● Written request: Copy the records word for word, beginning with the line that contains "Click the Advanced diagnostics person icon" and continuing through the end of the records.

● Source records:
▬▬▬

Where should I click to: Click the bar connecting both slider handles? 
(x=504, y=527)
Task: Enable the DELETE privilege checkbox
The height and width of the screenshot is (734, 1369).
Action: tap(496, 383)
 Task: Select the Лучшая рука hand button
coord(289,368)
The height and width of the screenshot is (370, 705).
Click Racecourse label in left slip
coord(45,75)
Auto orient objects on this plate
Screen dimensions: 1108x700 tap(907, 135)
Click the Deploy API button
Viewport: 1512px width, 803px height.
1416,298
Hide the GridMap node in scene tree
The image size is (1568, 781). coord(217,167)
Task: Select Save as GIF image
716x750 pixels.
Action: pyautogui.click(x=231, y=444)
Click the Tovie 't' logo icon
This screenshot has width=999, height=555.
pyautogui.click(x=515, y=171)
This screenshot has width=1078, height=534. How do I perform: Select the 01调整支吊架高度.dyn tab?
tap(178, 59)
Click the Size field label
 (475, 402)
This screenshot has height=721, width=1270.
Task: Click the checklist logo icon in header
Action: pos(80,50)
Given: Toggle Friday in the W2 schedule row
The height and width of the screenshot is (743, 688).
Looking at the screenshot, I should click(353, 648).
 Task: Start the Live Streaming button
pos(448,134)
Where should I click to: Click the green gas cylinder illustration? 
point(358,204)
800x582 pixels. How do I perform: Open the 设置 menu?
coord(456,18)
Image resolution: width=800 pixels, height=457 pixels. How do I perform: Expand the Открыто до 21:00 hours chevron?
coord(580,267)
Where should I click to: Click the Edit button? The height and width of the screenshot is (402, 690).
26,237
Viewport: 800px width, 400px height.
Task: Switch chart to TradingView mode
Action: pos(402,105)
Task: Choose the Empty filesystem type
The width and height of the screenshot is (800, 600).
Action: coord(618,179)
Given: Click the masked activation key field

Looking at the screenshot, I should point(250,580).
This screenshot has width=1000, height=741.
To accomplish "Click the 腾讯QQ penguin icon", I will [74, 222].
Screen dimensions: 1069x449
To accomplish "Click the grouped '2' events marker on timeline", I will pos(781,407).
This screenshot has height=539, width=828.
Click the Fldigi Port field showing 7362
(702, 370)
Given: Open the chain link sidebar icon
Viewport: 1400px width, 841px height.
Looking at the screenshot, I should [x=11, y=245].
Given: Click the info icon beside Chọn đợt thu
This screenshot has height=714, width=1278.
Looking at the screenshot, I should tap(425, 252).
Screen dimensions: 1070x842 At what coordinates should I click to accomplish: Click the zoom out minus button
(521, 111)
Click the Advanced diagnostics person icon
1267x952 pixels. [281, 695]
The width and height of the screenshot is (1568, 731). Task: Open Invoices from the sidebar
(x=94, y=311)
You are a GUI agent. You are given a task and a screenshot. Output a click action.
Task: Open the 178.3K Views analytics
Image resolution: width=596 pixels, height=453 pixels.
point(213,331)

▬▬▬

● Exercise output:
Click the Advanced diagnostics person icon
1267x952 pixels. [281, 695]
The width and height of the screenshot is (1568, 731). Task: Open Invoices from the sidebar
(x=94, y=311)
You are a GUI agent. You are given a task and a screenshot. Output a click action.
Task: Open the 178.3K Views analytics
Image resolution: width=596 pixels, height=453 pixels.
point(213,331)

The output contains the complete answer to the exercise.